Continue the article below about apologies standing in for punishment of Thai state officers, picking up right after its final sentence.
BEGIN STUDY TEXT
Among the contingents of soldiers manning checkpoints and keeping watch on the public throughout August, in the eve and aftermath of Thailand’s military-backed constitutional referendum, at least one took its work a bit too far.
The unit, on detail in Lamphun, just south of Chiang Mai, on Aug. 11 knocked a teenager off his motorcycle, circled him and took turns at kicking his head before letting him go. The reason? They thought that the boy, Ronachai Jantra (shown above), had thrown a bottle at them while riding past.
This is an everyday sort of event in Thailand, and it would not have attracted any attention except that it was captured on film by a camera crew that happened to be nearby at the time.
After the recording was broadcast on television (and online at http://tna.mcot.net/i-content.php?clip_id=qqScpqY=&size=256k), the senior officer responsible for the north, Lt. Gen. Jiradet Kocharat, said on local radio that the army had investigated and warned the soldiers about their behavior, and made them say sorry to the victim.
“Soldiers have to put up with things that they shouldn’t have to,” he explained. “When there’re a lot of people, and then there’s a lot of work and stress, they have to be told to use patience. And if there’s some mistake they have to go apologize and also make amends.”
The commander’s response to the incident points to one of the many deep obstacles to the establishing of both an effective justice system and a culture of human rights in Thailand: calculated atonement as a substitute for criminal punishment.
While rebuking his men, the general simultaneously exonerated them by noting that they had apologized to the teenager, and by suggesting that it was not really their fault that they get a bit aggravated at times. His remarks hint to the victim that he should be happy with what he got and perhaps think twice before pursuing a complaint, which is pending before the public prosecutor.
Although this assault was relatively minor — at least the boy does not appear to have suffered permanent injuries — the idea that a show of regret can somehow offset the criminal wrongdoing of state officers can be found throughout the modern history of Thailand in incidents both large and small.
“Let’s forgive and forget,” former civilian Prime Minister Kukrit Pramoj reportedly told the police chief and other senior officers who begged his pardon at a contrived meeting after around a hundred of their drunken subordinates smashed up his house during a protest in August 1975. Unable to challenge police power, the elected national leader could do no more than joke about the many antiques and other valuable items that had been busted or carried off.
A year later the same police force spearheaded a massacre that marked a return to military rule. Although the broken stuff in the prime minister’s house had been forgotten and the perpetrators forgiven, the consequences of letting the police get away with this sort of wanton criminality inevitably reverberated onto everyone.
The current interim prime minister has made so many apologies — in his case as a way of pointing to the transgressions of his ousted predecessor — that they have become the subject of jokes and cartoons. But the matters deserving of apology are nothing to laugh about. Among them is the violence upon people in the far south, and in particular, the mass killings in the aftermath of the Tak Bai protest and Krue Se mosque standoff in 2004.
END STUDY TEXT
BEGIN LISTED RECORDS
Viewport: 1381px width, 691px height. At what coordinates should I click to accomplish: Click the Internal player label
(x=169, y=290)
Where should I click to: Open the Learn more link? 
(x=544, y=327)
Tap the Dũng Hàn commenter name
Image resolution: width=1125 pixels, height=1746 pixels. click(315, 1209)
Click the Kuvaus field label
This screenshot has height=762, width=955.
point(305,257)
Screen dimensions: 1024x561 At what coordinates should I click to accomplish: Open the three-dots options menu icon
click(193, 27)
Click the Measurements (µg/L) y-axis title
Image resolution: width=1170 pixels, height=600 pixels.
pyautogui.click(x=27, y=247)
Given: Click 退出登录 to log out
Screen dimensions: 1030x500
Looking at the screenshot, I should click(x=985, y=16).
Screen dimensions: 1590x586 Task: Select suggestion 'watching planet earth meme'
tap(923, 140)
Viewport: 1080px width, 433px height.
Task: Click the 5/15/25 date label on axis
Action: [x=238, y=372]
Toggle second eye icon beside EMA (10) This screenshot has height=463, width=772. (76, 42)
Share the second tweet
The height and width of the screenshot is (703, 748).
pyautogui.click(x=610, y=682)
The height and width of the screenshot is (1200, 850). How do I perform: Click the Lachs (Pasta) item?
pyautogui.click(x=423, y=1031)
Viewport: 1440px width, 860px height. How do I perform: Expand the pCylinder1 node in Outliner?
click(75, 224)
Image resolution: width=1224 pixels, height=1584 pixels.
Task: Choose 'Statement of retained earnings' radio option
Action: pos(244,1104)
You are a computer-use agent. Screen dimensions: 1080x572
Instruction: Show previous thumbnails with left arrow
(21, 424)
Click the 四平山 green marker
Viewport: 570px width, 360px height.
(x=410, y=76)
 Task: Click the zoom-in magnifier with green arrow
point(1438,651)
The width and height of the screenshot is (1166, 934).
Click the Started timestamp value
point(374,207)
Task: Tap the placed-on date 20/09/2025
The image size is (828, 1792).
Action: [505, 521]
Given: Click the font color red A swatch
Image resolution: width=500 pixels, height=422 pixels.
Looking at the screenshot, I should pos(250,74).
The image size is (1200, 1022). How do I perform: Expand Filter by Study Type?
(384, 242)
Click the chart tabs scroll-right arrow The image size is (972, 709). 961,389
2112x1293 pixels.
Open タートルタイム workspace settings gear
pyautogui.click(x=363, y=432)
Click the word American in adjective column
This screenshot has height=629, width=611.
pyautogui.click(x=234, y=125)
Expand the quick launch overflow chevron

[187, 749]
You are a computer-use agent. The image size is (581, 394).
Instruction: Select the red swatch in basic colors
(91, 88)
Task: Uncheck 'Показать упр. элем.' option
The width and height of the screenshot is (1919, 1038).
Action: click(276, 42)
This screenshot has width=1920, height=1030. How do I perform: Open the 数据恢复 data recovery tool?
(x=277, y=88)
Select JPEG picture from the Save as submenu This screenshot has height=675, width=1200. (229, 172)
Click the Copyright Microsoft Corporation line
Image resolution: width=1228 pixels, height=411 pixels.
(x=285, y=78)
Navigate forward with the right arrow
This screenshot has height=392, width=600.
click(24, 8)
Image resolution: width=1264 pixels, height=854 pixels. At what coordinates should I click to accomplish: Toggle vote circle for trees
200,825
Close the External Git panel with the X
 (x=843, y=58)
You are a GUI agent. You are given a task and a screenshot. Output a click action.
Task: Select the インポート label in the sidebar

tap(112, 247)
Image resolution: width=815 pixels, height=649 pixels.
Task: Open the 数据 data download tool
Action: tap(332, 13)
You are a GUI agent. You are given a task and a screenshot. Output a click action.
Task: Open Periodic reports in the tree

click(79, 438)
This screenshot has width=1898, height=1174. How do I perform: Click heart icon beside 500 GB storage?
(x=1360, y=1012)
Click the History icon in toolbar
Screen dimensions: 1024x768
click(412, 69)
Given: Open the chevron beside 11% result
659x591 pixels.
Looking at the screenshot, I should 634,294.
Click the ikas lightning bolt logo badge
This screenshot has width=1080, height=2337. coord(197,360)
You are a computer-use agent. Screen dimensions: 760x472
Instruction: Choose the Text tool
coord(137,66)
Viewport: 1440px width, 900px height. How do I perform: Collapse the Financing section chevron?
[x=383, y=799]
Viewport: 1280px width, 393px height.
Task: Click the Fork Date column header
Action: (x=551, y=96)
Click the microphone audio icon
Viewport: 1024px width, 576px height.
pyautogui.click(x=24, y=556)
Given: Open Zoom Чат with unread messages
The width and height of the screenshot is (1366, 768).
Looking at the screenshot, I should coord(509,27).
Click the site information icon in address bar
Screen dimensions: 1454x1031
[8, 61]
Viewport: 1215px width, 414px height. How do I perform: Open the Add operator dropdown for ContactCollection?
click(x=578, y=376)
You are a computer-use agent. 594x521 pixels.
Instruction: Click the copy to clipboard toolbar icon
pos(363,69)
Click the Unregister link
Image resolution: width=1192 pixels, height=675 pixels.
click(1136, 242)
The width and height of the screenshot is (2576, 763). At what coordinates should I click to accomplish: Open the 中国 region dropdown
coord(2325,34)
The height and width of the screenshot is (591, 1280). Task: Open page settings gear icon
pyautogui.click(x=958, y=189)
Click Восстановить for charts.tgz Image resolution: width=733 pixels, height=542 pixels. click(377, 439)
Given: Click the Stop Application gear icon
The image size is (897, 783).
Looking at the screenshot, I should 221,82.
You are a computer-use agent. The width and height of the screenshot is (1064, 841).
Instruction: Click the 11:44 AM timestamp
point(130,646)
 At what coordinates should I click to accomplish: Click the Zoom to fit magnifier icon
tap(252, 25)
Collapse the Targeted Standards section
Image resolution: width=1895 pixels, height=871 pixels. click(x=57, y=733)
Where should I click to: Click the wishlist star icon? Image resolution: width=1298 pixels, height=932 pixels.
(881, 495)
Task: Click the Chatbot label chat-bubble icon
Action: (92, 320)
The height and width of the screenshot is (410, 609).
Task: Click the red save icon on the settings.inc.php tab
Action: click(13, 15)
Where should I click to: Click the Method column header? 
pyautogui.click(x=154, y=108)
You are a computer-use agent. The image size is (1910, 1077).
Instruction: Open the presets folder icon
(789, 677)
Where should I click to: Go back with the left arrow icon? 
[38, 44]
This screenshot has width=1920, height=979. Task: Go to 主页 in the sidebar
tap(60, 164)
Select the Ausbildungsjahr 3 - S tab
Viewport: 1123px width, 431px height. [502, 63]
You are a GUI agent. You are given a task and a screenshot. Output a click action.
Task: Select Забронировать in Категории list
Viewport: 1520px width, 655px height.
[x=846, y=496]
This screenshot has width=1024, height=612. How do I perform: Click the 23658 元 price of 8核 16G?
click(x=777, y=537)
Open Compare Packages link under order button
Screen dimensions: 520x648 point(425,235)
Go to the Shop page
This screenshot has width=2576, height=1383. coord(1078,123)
END LISTED RECORDS
RESPONSE BELOW –
Although in these two cases six senior army personnel have been identified as responsible, none have ever been prosecuted. Three were found in a 2006 court inquest to have had command responsibility for the deaths of 28 persons at Krue Se. By law, they must be criminally investigated and should have charges lodged against them; however, they all continue to hold senior posts and there is no evidence that any will be brought before a judge to answer for their alleged crimes any time soon. Again, apologies have apparently helped to thwart justice.
This is not to say that there is anything wrong with being sorry, or that there is no place for it in the law. On the contrary, jurisdictions throughout the world acknowledge remorseful guilty parties. Even for the most serious crimes repentance is seen as an important factor. But importantly, it is relevant in determining a penalty, not in deciding on the crime itself.
“A finding of mitigating circumstances,” wrote the judge in the Rwandan genocide case of Jean Kambada, “relates to assessment of sentence and in no way derogates from the gravity of the crime.” It is the punishment alone — not the offence — that is mitigated by an apology. The misconduct must still be judged on its merits before remorse is taken into account in weighing up the penalty, if any.
Furthermore, for an apology to have effect it must be taken seriously. A court needs to be convinced that the person really is sorry, and is not just trying to escape a more serious sentence, or perhaps has been ordered to apologize by a superior officer. In some cases medical evidence has been used to show that the defendant has suffered psychologically and is demonstrably contrite.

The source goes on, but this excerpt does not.